Слух был еще гнуснее, чем разговоры о моей предполагаемой эмиграции, но объективно носил столь же провокационный характер. Издательские редакторы — люди служивые и осторожные: ни уезжающему, ни умирающему они заказной работы не дадут просто потому, что не захотят рисковать графиком сдачи книг. Мне, к счастью, удалось перехватить Донского (Ларин лежал в больнице), я вынужденно ввел в курс дела другого редактора БВЛ — милейшего Мориса Ваксмахера, тот вызвал Донского и пригрозил ему пожизненным «волчьим билетом». Это подействовало, сплетня, шипя, угасла. Осталась только тревога за Парина — но и она с течением времени рассеялась. После операции (кажется, это был геморрой) он пошел на поправку, расцвел на глазах, да и вообще переживал тогда лучшие годы — в творческом отношении в том числе. Издание Донна, однако, застопорилось — и в один из приездов Алеши в Питер мы позвонили издателю и попросились в гости для решительного объяснения. Сославшись на неважное самочувствие, он согласился принять нас лишь назавтра, а вечером — в разгар скандала с заглянувшей за вещами бывшей женой — лег на диван и умер. Вскоре умер и академик Алексеев, курировавший издание. Сравнительно молодым ушел из жизни и первый издатель «собственного» Донна — Б. В. Томашевский. А если учесть, что, задумав для Бродского сходный «литературный памятник» (правда, не монографического Донна, а антологию поэтов-метафизиков), сразу же умер академик Жирмунский, то получается, что от этого поэта и впрямь веет какой-то мистикой. Или переводить — и издавать переводные книги — следует молодым? Да и вообще, антиномия «Писателю в России нужно жить долго, а умереть рано» не кажется мне столь уж неразрешимой.

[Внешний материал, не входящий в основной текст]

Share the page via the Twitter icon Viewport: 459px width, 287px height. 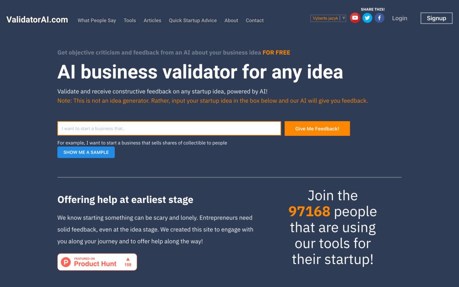coord(367,17)
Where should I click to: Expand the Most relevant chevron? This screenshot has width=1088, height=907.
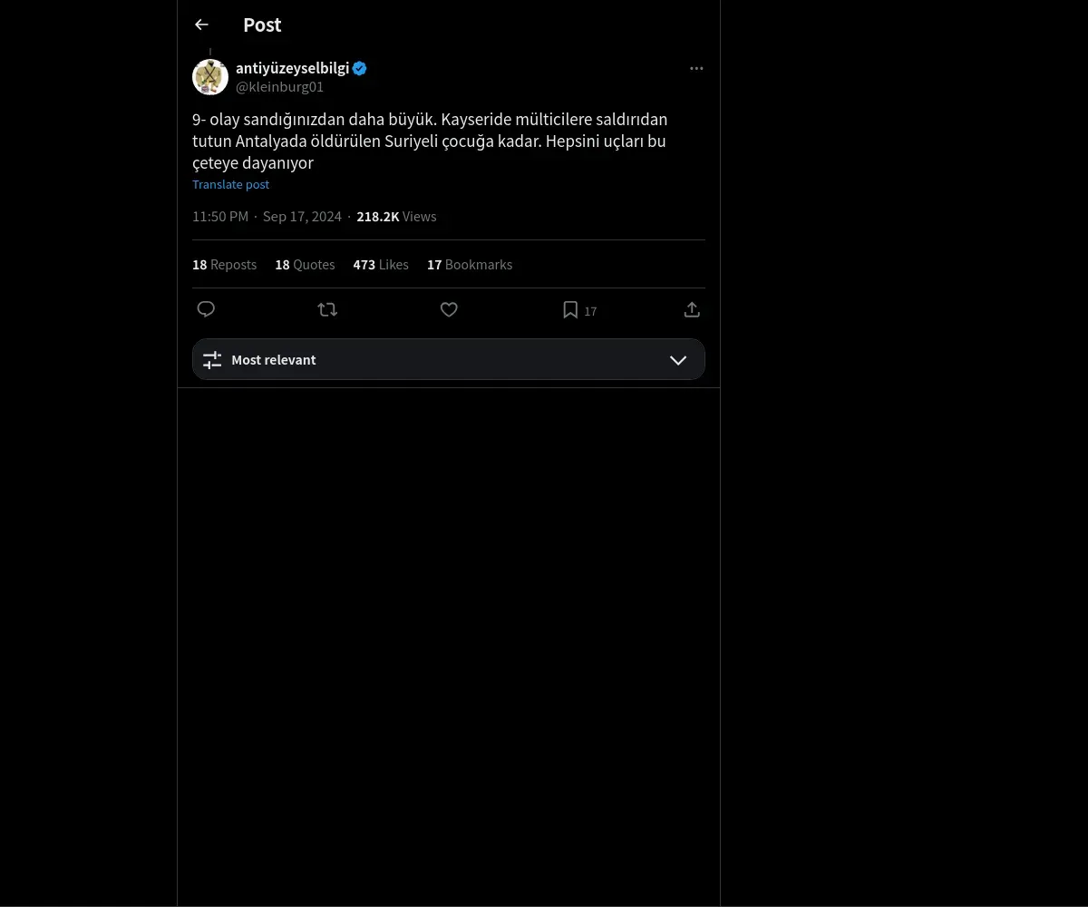677,360
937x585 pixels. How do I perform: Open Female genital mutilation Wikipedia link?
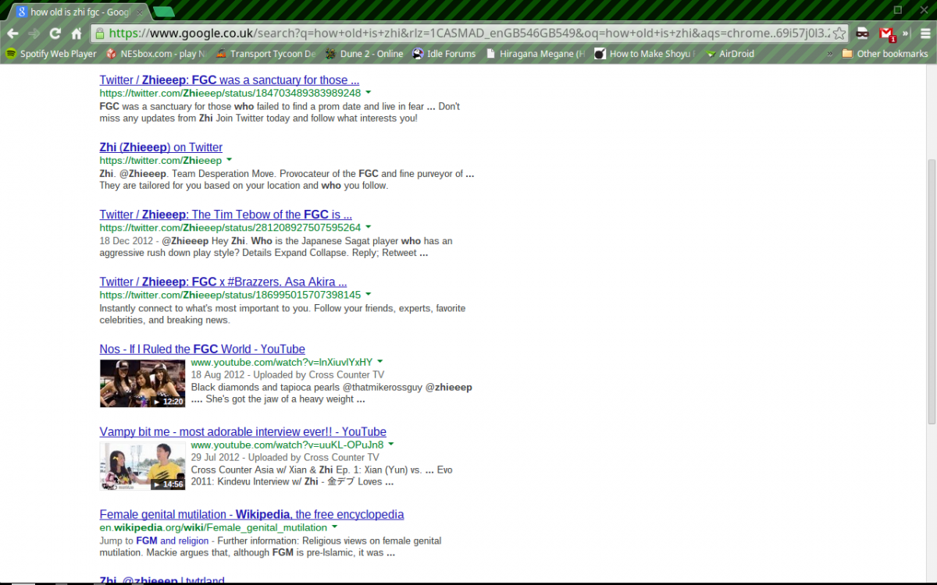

Быстро профессионализирующихся и становящихся вровень с подлинными и мнимыми мастерами поэтов-переводчиков неудержимо сносило в сторону от «стихотворцев оригинального жанра». Те или уходили в глухое пьяное, псевдосамиздатское (потому что запускать себя в самиздат запускали, но стихи дальше первой распечатки не расходились) подполье, либо шестерили под старшими, сильно старшими и просто-напросто старыми. Первый вариант был по преимуществу питерским, а второй — московским. Правда, и у московского варианта имелись две разновидности, одна из которых слыла более респектабельной, тогда как мне казались одинаково отвратительными обе. Шестерить под литературным начальством было занятием постыдным и далеко не всегда беспроигрышным: начальство требовало капитуляции во всех позициях и безжалостно браковало за малейшую промашку. Одна из самых завидных (с точки зрения человека небрезгливого) литературных карьер застопорилась, а затем и пресеклась при следующих обстоятельствах: поднимая бокал за маститого юбиляра, молодой да ранний от волнения всадил вилку в киевскую котлету у себя на тарелке — и струя горячего масла брызнула на привозное из Франции платье супруги сановника. По ЦДЛ прокатилась мода на однополую любовь: и одного из пробившихся в небольшое начальство застукали уламывающим начинающего стихотворца словами и жестами. Слова были: «Хочешь печататься — терпи!» Недавно этого (тогда молодого) начальника изгнали с насиженного места, и он завопил о гонениях на демократов. Произошло это осенью 1998-го, а сакраментальная фраза была произнесена в начале семидесятых. У шестерок существовала своя иерархия, и порой можно было наблюдать забавное зрелище: важно и чинно шествует по ЦДЛ какой-нибудь литературный начальник, за ним, неся портфель начальника, следует шестерка, а за шестеркой, неся ее — шестерочный — портфель, шестерка шестерки. Свой портфель шестерка шестерки оставляла в таком случае за столиком у приятелей, и его если не крали, то самым тщательным образом — на предмет наличия бутылки — проверяли.